La “lesa maestà” sarebbe un servizio di TG su un’intera programmazione (l’unica, peraltro, nel palinsesto Rai) dedicata all’esito delle elezioni francesi. Sarà perché in Francia ha vinto la sinistra estrema (o, per meglio dire, non ha vinto la destra della Le Pen, che è il vero risultato)? O sarà perché la sinistra italiana, fra fascinazioni dell’epoca Mitterand e Legion d’Honneur appuntate qui e là ai “migliori amici” dell’Eliseo (quasi tutti a sinistra), sono degli inveterati tifosi di un tricolore che piace solo se c’è il blue al posto del verde?
A sentir gli attacchi di questi giorni, sembra quasi che le elezioni d’oltralpe del fine settimana scorso fossero quelle italiane. O che Parigi fosse la capitale d’Italia. O che le due cose insieme fossero il sogno bagnato di tanti.
Quegli stessi che vogliono solo vedere il bicchiere mezzo pieno della frenata all’avanzata del Rassemblement National della Le Pen, senza però dover dare i resti alle devastazioni dei manifestanti di ultrasinistra, alle bandiere dei paesi magrebini che hanno superato in numero quelle francesi, affiancate a quelle palestinesi, agli slogan antisemiti e anti-israeliani gridati dalle folle, ai vandalismi sui monumenti della Ville Lumiere, agli assalti alle case private dei francesi “colpevoli” di supporto alla Le Pen… Moglie piena e botte ubriaca. Vogliono le fanfare trionfali senza dover considerare anche il rovescio della medaglia.

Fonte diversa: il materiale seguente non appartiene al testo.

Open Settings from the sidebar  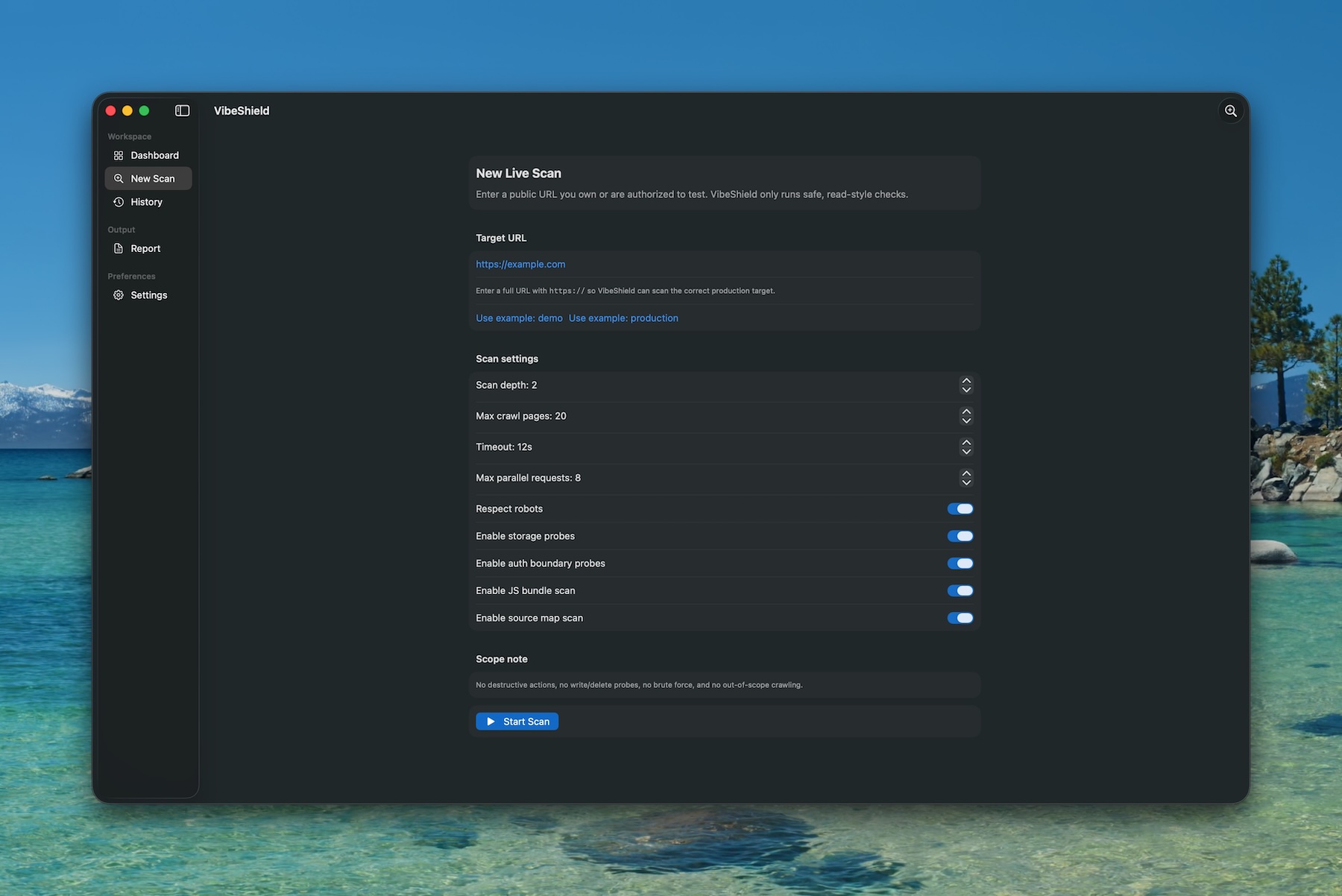148,295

E dunque decidono di prendersela con un festival culturale. Attaccandolo con il solito “stile” dei radical chic: da dentro e da fuori. Un festival che ha raccontato grandi nomi della cultura italiana ammirati in tutto il mondo, come Sergio Leone, attraverso voci di intellettuali di primo piano, come Carlo e Luca Verdone. Un festival che ha avuto come quinta Pomezia, la terra dove è sbarcato Enea fondando l’Occidente (insomma, non esattamente una ZTL qualunque, famosa solo per gli attici degli “amici del popolo”).

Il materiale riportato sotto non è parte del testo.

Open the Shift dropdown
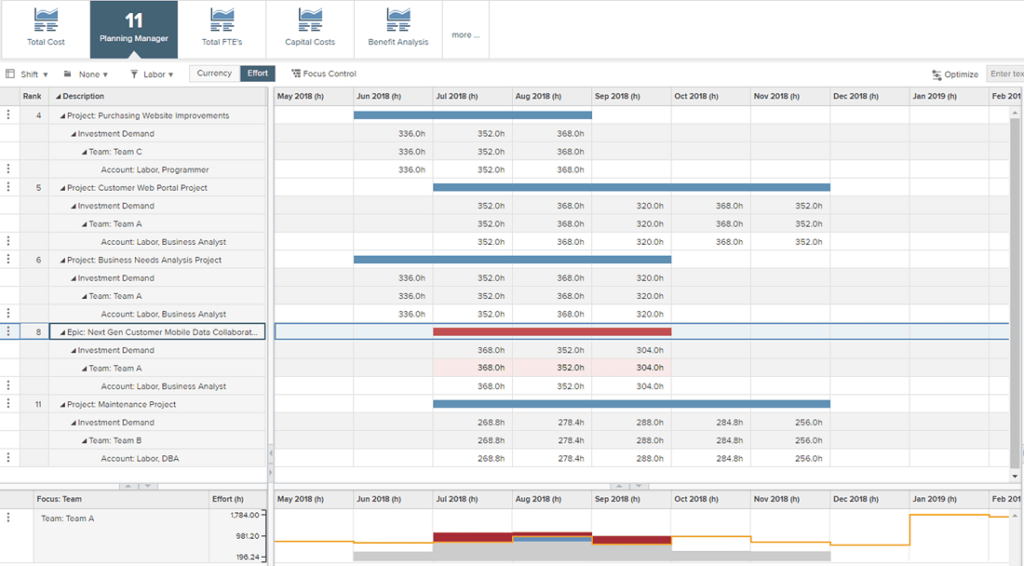 coord(29,74)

Tanto è il livore contro questo festival che perfino chi è di Pomezia e dovrebbe la propria fedeltà prima alla sua città e poi al partito di cui è tesserato, ha ritenuto di doverne sminuire l’importanza storica e culturale pur di poter partecipare al fuoco di fila: meglio qualche “festa di quartiere” (testuale) che un festival che esalti la città di fondazione e i suoi capolavori architettonici, il mito di Enea, i grandi nomi che sono passati su questa terra e che sono riconosciuti in Italia e nel mondo: Leone, Tognazzi, Pennacchi…
È su queste cadute di stile che si chiude il cortocircuito degli ambienti radical chic. Non importa se le bombe cascano anche sulla propria città, sulla propria storia e sul proprio popolo, purché qualche scheggia raggiunga gli avversari politici. Ai radical chic, del resto, del popolo non frega nulla. Che poi è il senso dato alla sequenza iniziale di “Giù la testa!” di Sergio Leone dalla citazione del direttore Edoardo Sylos Labini: frase di Mao e poi Rod Steiger che urina sulle formiche: “Ecco quanto ci importa del popolo! Libretto rosso, Martini con l’olivetta e pioggia dorata in testa al popolo. Poi, in caso, lo consoliamo con qualche “festa di quartiere”. Ma la Cultura, quella con la C maiuscola (anzi la K) deve restare solo Cosa Nostra. Se qualcuno prova a scipparcela dobbiamo distruggerlo, a qualunque costo e senza riguardo di danni collaterali e bugie da raccontare”. Come, per esempio, che sette miseri minuti di servizio su quattro ore e passa di programmazione siano un tentativo di “oscurare” un risultato elettorale.